Todas as deficiências têm suas características e seu reconhecimento. Com relação ao autismo, considero que sempre foi uma deficiência apagada, pelas suas características. Temos casos graves, que as pessoas mais conhecem, devido às características das pessoas que tem autismo em nível mais grave. Mas temos também casos de pessoas que aparentemente vivem uma normalidade, trabalham e estudam, mas têm autismo. Por isso falamos de espectro autista. Em cada pessoa, o autismo se manifesta de forma diferente.

2 – Você como mãe de uma criança com autismo percebe que a sociedade hoje ainda demonstra muito preconceito e desconhecimento em relação ao autismo?

Sim, com certeza. No meu trabalho mesmo eu tinha uma visão em relação ao autismo. Quando foi diagnosticado que o meu filho tem autismo, meu olhar como profissional mudou. A rotina da família é alterada, pois temos que fazer mudanças para adequar às terapias diárias. Passei a ver o autismo de outra forma. Nós precisamos divulgar e esclarecer aos profissionais para compreender o autismo de forma mais integral.

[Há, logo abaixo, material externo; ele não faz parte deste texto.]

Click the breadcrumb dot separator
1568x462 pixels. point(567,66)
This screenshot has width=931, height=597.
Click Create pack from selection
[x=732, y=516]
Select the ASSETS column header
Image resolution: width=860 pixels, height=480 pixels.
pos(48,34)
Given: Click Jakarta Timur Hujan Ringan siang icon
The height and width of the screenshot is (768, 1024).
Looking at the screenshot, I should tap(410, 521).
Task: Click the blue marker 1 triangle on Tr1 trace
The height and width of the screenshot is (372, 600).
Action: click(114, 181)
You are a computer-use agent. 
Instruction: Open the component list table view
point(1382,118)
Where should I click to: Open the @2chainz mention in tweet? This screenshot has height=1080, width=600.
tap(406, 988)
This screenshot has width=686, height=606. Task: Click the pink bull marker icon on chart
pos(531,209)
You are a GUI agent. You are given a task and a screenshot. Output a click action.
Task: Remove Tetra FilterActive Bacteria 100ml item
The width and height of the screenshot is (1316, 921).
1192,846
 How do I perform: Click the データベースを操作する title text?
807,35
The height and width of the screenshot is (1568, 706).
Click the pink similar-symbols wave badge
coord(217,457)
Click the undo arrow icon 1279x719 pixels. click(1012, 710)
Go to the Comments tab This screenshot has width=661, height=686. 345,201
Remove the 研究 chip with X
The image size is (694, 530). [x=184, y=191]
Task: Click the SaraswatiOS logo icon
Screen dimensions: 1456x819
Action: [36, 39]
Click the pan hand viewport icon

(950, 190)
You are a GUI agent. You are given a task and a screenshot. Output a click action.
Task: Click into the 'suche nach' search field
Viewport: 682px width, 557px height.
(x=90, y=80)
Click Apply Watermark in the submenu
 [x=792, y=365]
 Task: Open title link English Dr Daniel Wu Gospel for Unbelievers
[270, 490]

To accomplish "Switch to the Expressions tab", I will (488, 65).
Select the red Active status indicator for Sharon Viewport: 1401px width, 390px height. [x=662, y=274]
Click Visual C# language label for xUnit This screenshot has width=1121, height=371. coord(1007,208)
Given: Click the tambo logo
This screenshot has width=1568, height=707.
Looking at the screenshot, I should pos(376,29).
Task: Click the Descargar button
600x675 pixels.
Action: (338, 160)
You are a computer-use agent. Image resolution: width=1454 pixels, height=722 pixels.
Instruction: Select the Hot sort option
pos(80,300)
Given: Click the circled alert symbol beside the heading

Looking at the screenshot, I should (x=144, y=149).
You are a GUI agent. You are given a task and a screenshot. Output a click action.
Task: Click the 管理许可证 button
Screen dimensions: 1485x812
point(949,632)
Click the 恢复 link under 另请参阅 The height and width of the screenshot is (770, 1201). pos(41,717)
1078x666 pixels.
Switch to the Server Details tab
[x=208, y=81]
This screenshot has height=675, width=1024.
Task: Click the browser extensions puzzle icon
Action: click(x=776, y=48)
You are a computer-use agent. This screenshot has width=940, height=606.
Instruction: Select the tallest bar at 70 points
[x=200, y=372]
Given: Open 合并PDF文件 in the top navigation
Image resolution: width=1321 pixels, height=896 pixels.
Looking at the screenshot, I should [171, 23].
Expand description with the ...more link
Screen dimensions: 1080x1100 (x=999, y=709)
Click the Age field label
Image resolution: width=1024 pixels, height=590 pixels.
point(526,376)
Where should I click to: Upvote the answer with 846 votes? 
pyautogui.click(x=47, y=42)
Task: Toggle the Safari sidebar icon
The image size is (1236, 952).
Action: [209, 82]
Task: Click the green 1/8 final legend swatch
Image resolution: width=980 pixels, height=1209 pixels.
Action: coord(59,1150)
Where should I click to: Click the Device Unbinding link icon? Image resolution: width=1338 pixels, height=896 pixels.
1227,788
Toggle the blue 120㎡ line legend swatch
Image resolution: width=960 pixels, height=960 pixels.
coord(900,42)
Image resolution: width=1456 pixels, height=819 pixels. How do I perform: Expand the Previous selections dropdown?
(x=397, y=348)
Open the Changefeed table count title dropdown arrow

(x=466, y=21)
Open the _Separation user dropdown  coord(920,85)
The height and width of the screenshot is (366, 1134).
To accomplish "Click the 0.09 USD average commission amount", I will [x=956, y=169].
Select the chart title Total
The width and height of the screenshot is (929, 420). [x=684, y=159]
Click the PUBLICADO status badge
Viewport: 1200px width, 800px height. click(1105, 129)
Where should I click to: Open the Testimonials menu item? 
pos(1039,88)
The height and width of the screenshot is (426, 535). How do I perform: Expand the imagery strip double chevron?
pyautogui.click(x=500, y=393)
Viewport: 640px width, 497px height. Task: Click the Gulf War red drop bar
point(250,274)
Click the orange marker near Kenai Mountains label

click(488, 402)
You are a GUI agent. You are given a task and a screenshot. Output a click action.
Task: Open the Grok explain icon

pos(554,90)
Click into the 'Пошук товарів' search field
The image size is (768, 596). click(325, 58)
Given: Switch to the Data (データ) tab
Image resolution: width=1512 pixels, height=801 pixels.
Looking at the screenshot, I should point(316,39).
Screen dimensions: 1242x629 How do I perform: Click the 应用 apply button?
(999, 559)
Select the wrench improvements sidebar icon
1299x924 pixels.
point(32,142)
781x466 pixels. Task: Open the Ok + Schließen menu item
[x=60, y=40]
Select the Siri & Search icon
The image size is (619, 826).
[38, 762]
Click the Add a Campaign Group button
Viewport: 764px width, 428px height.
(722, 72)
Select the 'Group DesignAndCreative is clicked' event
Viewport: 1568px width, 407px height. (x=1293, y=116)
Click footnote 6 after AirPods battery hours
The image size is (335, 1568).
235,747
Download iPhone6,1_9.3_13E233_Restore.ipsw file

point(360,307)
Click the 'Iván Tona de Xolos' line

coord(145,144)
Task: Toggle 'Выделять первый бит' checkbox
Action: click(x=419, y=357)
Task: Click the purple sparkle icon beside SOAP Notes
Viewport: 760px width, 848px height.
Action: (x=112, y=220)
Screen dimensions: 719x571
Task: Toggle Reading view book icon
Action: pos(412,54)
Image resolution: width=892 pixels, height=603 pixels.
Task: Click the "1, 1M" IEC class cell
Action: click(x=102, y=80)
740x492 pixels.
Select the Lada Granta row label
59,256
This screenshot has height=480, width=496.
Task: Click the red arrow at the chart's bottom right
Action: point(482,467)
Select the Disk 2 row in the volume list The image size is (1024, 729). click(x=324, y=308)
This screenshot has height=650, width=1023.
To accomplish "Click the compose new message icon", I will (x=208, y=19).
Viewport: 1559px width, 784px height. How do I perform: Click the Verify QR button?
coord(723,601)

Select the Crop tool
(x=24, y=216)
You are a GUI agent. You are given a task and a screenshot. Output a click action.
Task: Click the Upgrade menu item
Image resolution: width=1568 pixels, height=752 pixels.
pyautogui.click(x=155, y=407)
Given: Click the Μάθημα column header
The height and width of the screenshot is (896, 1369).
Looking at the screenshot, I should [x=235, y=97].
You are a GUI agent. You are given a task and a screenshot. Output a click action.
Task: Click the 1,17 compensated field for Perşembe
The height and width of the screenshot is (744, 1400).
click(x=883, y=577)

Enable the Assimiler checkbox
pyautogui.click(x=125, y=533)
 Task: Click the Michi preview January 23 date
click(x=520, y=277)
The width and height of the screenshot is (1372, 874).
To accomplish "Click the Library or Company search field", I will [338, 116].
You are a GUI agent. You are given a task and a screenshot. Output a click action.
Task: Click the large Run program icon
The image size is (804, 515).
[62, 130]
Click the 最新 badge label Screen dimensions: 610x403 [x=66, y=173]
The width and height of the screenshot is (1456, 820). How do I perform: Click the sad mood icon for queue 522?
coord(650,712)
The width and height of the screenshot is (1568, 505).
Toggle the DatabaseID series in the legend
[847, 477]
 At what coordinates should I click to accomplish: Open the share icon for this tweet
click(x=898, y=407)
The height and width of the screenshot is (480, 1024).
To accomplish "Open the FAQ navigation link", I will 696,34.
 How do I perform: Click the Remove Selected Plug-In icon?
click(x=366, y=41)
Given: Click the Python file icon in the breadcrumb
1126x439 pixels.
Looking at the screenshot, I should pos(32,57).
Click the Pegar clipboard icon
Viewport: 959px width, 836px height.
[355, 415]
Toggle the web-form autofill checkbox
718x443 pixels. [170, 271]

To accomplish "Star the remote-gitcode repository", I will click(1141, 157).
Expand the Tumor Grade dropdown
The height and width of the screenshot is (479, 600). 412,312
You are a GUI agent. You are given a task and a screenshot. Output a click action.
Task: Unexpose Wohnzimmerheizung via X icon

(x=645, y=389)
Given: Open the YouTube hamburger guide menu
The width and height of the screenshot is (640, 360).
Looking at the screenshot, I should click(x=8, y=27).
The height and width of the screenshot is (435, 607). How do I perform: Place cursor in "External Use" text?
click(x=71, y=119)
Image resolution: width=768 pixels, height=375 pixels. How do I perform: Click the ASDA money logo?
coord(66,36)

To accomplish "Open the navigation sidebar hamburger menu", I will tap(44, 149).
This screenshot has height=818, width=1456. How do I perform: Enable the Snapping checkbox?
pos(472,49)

Isso porque são várias demandas que as pessoas com autismo precisam que as famílias correspondam. Vejo alguns comentários de profissionais da área mais renomados que afirmam que mesmo o autismo leve não é tão leve assim.

3 – O que se espera atualmente de políticas públicas para pessoas com autismo?

No Brasil não temos uma política pública consolidada em relação ao autismo, apesar da lei aprovada em 2012. Vemos apenas experiências pontuais, em algumas cidades. Para o tratamento do autismo não existe um medicamento. É feita avaliação de quais os potenciais e quais as dificuldades que a pessoa tem e dentro desse levantamento é feito um plano terapêutico, com intervenção diferenciada. Isso varia muito de acordo com a característica da criança. Apesar de existir um documento nacional do Ministério da Saúde que norteia como deveria ser o atendimento, essas orientações estão só no papel.

4 – Na sua avaliação, essa falta de políticas públicas prejudica principalmente famílias com baixa renda?

Tanto no meu trabalho quanto na vida pessoal vejo pessoas que precisam do tratamento, mas não têm acesso ou têm um tratamento precário. A impressão que temos é que quem tem condições financeiras, tem tratamento, mas quem não têm fica à margem. Vejo que alguns atendimentos e terapias são realizados em locais que não correspondem à necessidade de uma pessoa com autismo. É comprovado cientificamente que as terapias funcionam, mas têm que ser frequentes e intensas. Os familiares (pais e mães) precisam ser treinados para aplicar esses protocolos em casa, de 20 a 40 horas semanais de terapia. Mas a realidade no Brasil é diferente. A maioria das famílias tem mães e pais que trabalham e os filhos ficam com outros parentes ou nas creches. As terapias acabam se restringindo a uma minoria. Eu mesma luto há mais de um ano para que meu trabalho diminua minha carga horária para que eu possa dar mais atenção ao meu filho. Infelizmente no Brasil temos a visão de que esse tipo de política pública é um gasto e não um investimento.